*SHORT PROBLEM A*:
Using the forum thread, decide whether each statement agrees with it: (i) almost all the oil futures contracts are settled in cash; (ii) farmers are still paid to hold land out of production; (iii) willow and saw grass can be converted in the current ethanol facilities without different processing. For each, answer yes or no and quote the deciding words.
*SHORT PROBLEM B*:
According to the forum thread, why does using more corn for ethanol mean less corn for food? Answer in one to three sentences.
*SHORT PROBLEM C*:
Reproduce the stretch of the forum thread from "My Mega I-bank" through "have right now....".

*DOCUMENT*:
Where the next Crash will come..............

HaHa said:
I have heard ideas like "$25 or $35 of the current price is speculation by hedge funds". My question is how? They can buy all the futures they want, when the contract settles, the physical market has to clear.

My Mega I-bank investment house wife who works on the back end of the derivatives trades (including oil futures) says almost all the contracts are cash settlement. Very few take physical delivery. My guess is most of the options/futures contracts are used by speculators or industry to make money or hedge risk, respectively.
 
IntoTheMystic said:
I'm happy that less of my money is going overseas...and more is going to help the farming community - its not just ADM & Cargill profiting - farmers, co-ops and the rural community that depends on them for their living...I would prefer they hurry up and use other bio-mass than corn for the ethanol - but it's what we have right now....

I heard a program on NPR in the last couple of days about converting corn to ethanol. Most corn producing land in the US is already in production. The old set aside programs for land have been gone for quite a while. Farmers are no longer paid to hold lands out of production. I think I posted once not long ago about how Iowa is the most developed state in the US, developed into productive farm land. The US is at about the maximum in corn production. So, if we use more corn for ethanol, that means less corn for food.

A price will be paid one way or another.
 
Apparently willow and saw grass are fairly efficiently converted into ethanol, but requires different processing than the current ethanol facilities.

Sugar cane works great. Brazil has converted much of its sugar cane crop to ethanol production. Drove up the price of sugar. Again, food versus fuel.

Part of my job has been in buying and selling ethanol plants, financing them and foreclosing on them. 
 
Martha said:
Part of my job has been in buying and selling ethanol plants, financing them and foreclosing on them

:D :D :D I guess it aint all peaches and cream then?

Ha
 
Article in recent Discover mag discusses advances in conversion to ethanol, including converting the stalks, etc. and other cellulose-rich products...

bring on the hemp :D
 
Ed, you think biodiesel is not currently economically feasible? What kind of diesel price do you think would make it work?

*DATASET EXCERPTS*:
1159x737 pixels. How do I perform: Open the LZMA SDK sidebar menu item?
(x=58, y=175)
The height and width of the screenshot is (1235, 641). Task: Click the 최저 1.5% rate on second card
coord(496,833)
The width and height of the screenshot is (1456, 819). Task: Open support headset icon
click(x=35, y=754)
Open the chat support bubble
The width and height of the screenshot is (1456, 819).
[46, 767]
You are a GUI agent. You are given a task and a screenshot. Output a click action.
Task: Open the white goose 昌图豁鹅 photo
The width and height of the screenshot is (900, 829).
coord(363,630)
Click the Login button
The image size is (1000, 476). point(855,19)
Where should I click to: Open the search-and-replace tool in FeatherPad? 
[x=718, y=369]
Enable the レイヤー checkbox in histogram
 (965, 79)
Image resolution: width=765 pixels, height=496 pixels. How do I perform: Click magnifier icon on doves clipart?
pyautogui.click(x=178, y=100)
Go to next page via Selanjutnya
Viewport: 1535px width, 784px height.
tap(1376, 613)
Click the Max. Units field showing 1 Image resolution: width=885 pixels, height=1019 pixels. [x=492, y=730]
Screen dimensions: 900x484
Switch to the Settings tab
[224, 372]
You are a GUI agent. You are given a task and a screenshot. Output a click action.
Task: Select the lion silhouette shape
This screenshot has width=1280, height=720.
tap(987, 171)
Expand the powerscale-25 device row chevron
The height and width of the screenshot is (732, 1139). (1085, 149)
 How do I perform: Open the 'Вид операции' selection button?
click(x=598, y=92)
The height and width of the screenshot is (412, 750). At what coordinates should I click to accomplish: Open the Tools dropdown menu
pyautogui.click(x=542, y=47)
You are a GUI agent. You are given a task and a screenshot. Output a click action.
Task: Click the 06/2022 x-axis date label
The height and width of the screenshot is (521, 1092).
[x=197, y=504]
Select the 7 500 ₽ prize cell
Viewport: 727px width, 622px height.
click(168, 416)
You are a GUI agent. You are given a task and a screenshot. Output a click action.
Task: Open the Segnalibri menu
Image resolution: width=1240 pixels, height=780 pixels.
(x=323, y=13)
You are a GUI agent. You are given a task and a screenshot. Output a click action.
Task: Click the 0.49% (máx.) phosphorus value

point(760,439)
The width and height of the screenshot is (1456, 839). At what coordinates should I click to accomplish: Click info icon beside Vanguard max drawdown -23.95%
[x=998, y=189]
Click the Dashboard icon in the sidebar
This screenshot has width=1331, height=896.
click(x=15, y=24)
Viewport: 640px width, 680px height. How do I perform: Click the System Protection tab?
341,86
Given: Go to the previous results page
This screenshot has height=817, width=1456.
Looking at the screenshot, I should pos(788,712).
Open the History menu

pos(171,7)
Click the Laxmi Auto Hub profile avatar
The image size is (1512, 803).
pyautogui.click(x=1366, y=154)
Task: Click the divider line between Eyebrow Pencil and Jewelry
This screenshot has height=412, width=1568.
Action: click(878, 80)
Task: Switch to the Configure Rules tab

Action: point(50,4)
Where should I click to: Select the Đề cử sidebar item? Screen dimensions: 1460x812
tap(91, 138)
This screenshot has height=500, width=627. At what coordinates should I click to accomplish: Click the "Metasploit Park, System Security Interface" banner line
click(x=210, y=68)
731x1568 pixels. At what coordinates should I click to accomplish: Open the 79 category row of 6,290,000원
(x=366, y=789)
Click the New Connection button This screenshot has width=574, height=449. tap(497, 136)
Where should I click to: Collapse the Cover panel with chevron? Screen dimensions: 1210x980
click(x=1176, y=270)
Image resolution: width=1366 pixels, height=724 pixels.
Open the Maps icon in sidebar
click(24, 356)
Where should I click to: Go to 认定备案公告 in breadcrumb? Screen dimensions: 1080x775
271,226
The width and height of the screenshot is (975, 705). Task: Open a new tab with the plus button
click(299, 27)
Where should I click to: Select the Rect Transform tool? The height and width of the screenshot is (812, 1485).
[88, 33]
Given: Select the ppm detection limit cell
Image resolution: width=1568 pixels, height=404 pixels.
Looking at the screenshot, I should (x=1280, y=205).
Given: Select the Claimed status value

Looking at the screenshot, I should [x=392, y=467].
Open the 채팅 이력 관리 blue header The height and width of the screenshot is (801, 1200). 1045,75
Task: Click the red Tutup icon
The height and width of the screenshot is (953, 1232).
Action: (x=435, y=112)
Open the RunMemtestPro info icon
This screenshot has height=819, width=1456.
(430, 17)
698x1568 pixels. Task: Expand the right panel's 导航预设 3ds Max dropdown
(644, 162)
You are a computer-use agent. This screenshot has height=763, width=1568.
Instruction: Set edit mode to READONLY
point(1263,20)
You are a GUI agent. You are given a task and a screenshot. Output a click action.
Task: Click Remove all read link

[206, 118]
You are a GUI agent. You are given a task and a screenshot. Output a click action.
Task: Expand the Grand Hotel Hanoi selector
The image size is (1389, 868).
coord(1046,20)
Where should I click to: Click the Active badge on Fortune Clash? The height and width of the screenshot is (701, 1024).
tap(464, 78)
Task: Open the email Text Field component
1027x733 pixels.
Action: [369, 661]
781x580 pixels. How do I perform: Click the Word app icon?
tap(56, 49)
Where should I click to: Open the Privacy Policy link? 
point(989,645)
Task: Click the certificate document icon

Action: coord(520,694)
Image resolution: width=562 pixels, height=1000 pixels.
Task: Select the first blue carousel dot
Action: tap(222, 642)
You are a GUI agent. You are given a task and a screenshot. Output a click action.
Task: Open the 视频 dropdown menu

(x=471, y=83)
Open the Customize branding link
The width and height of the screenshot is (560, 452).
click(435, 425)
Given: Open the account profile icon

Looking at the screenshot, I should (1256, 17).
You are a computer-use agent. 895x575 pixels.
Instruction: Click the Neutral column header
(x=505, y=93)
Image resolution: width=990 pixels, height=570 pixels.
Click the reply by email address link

*WORKED SOLUTION A*:
(i) Yes: "almost all the contracts are cash settlement."
(ii) No: "Farmers are no longer paid to hold lands out of production."
(iii) No: "requires different processing than the current ethanol facilities."

*WORKED SOLUTION B*:
Most corn-producing land in the US is already in production, and the old set-aside programs that paid farmers to hold land out of production are gone. The US is at about its maximum corn production, so corn put into ethanol must come out of the food supply.

*WORKED SOLUTION C*:
My Mega I-bank investment house wife who works on the back end of the derivatives trades (including oil futures) says almost all the contracts are cash settlement. Very few take physical delivery. My guess is most of the options/futures contracts are used by speculators or industry to make money or hedge risk, respectively.
 
IntoTheMystic said:
I'm happy that less of my money is going overseas...and more is going to help the farming community - its not just ADM & Cargill profiting - farmers, co-ops and the rural community that depends on them for their living...I would prefer they hurry up and use other bio-mass than corn for the ethanol - but it's what we have right now....